1. Technical Field
The present invention generally relates to a method for producing polymer foam by extrusion. More particularly, the present invention relates to a method for producing low-density, high melting point polymer foam by extrusion.
2. Background Information
For some time, low-density polystyrene foam (also referred to as "atactic" polystyrene foam) has been found useful in insulation, packaging, beverage cups and food containers. However, polystyrene foam generally has a service temperature limit of about 366.3.degree. K. Above the service temperature limit, items made from the foam will warp and distort. Therefore, there is a general desire for other types of low-density foam that do not suffer such shortcomings.
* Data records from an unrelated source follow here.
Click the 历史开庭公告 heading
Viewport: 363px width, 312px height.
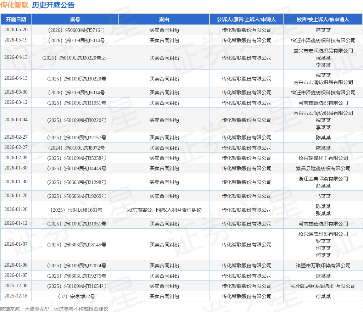click(53, 5)
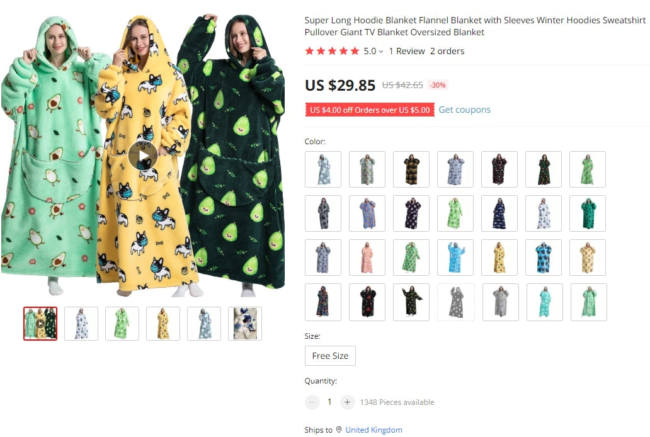Click the location pin icon beside Ships to
Screen dimensions: 650x437
coord(339,429)
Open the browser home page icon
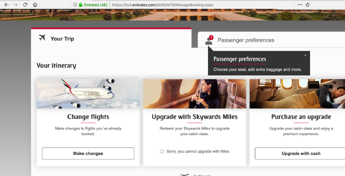This screenshot has height=176, width=345. [x=35, y=5]
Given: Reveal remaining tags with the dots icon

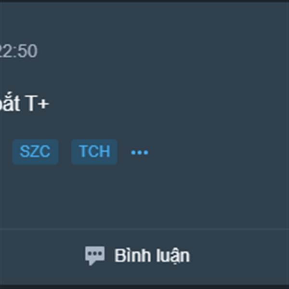Looking at the screenshot, I should pyautogui.click(x=140, y=152).
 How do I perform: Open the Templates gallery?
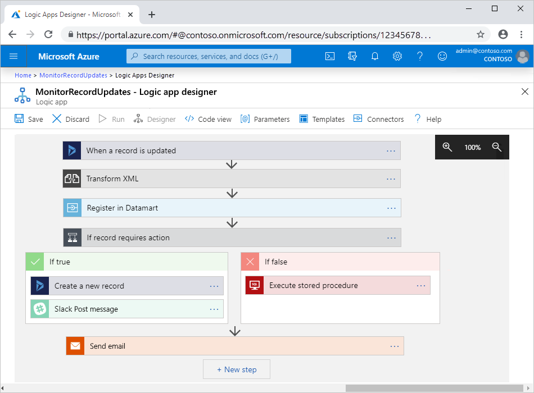click(322, 119)
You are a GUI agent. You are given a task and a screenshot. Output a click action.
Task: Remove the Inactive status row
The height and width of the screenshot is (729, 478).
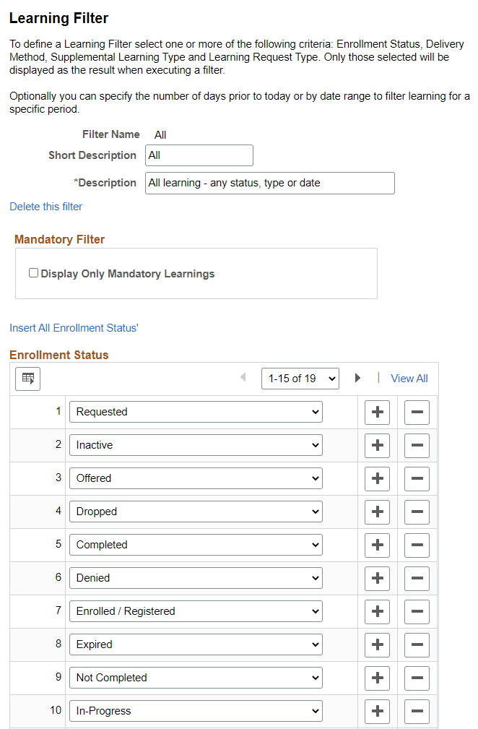[417, 445]
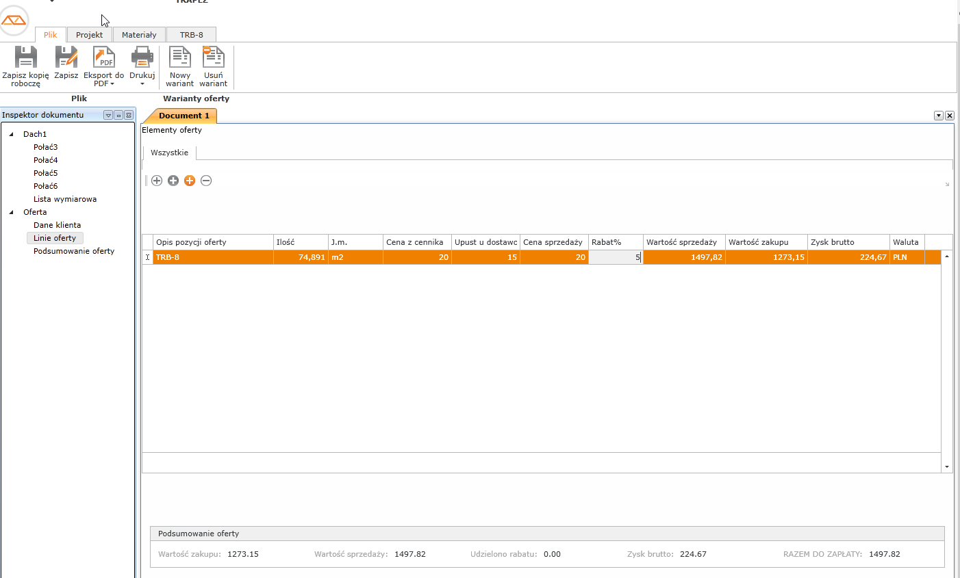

Polymer resins, such as, for example, poly(ethylene terephthalate) (often referred to as "PET") and syndiotactic polystyrene, exist that could be used without such shortcomings. PET is currently widely used to make many recyclable plastic items, such as soda bottles. However, attempts to produce low-density foam from polymers with "high" melting points (i.e., greater than 505.degree. K) has proven to be difficult, and the quality of such foam has been poor. Polymer foams extruded using single traditional blowing agents, such as, for example, carbon dioxide, chloro-difloro-methane and butane, have experienced foam cell collapse and/or severe corrugation. Thus, the quality of the foams produced has not been close to polystyrene. The problem of collapse is due to the high foaming temperature such materials demand, for example, PET foams at about 516.degree. K. Using conventional blowing agents at such temperatures results in a high rate of expansion, causing cell wall rupture and allowing the gas to escape. Without gas in the foam cells prior to cooling, the cells cannot support themselves. In addition, many such polymer resins are crystalline in nature, and as such, have an inferior melt strength compared to polystyrene resins. As one skilled in the art will know, melt strength refers to the ability of a material to be stretched at its melting temperature without breaking. The combination of a lower melt strength and higher vapor pressure at the foaming temperature also requires a reduction in the size of the extrusion die opening where the foam exits. Such small die openings lead to a thin gauge foam sheet experiencing severe corrugation at low densities.
Thus, a need exists for a way to make a quality low-density, high service temperature polymer foam approaching or achieving the quality of polystyrene foam.